A founder of
the state of Israel, Golda Meir was born on May 3, 1898, in Kyyiv, Russia (now Ukraine), and originally named Goldie Mabovitz or Mabovich.
Her father immigrated to Milwaukee, Wisconsin, in 1905, and was joined by his family in 1906.
She graduated from Milwaukee Teachers College, and in 1917,
married Morris Myerson or Meyerson, whom she had met while attending high school in Denver, Colorado, in 1913.
While still in her teens she became a Zionist, dedicated to building a homeland for Jews. In 1921, she and her husband immigrated to Palestine (now Israel).
Remaining active in Zionist affairs and in the labour movement, Meir served throughout the 1930s and '40s in various Zionist organizations in Palestine, Europe and the United States.

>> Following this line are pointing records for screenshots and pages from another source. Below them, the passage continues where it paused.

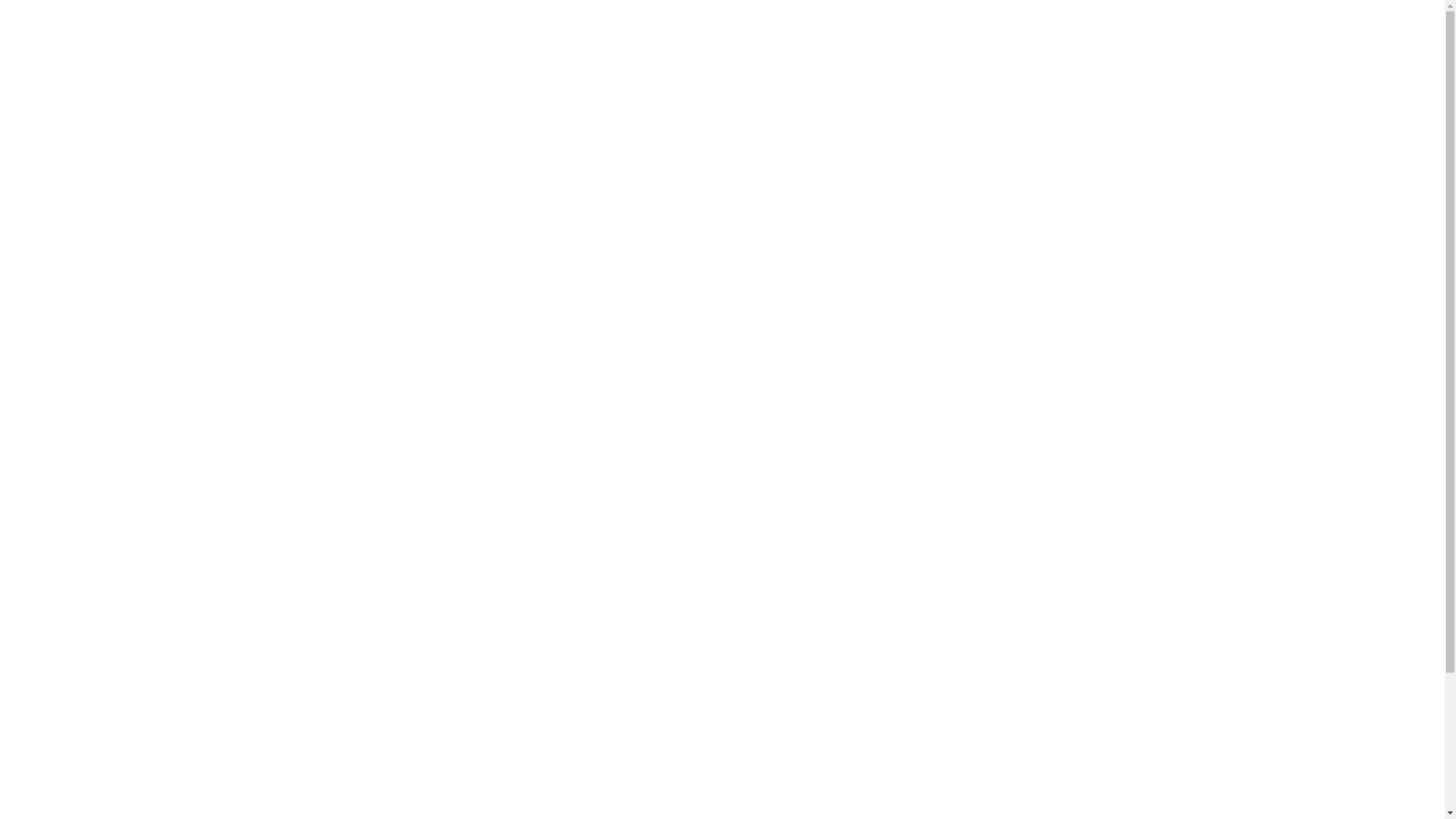
Manuals Element type: text (253, 25)
Official Website Element type: text (534, 25)
Dashboard Element type: text (152, 25)
FAQ Element type: text (336, 25)
Download PDF version Element type: text (125, 320)
Log in Element type: text (1352, 25)
Training Element type: text (417, 25)
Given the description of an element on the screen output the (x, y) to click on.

She was a signatory of the
proclamation of the independence of the state of Israel in 1948 and served as her country's first minister to the USSR in 1948 and 1949; she was elected to the first Knesset, or
parliament, of Israel and named
minister of labour and social
insurance in 1949.
Having separated from her
husband in 1945, she Hebraized her surname to Meir in 1956. That same year she became minister of foreign affairs and held that post until 1966, when she resigned from the cabinet. She served, successively, as
secretary-general of the Mapai Party and of the United Israel Labour Party from 1966 to 1968.
She was prime minister from 1969 to 1974, when she resigned amid
controversy over Israel's lack of
preparedness in the Yom Kippur War of 1973. Meir died in Jerusalem on December 8, 1978.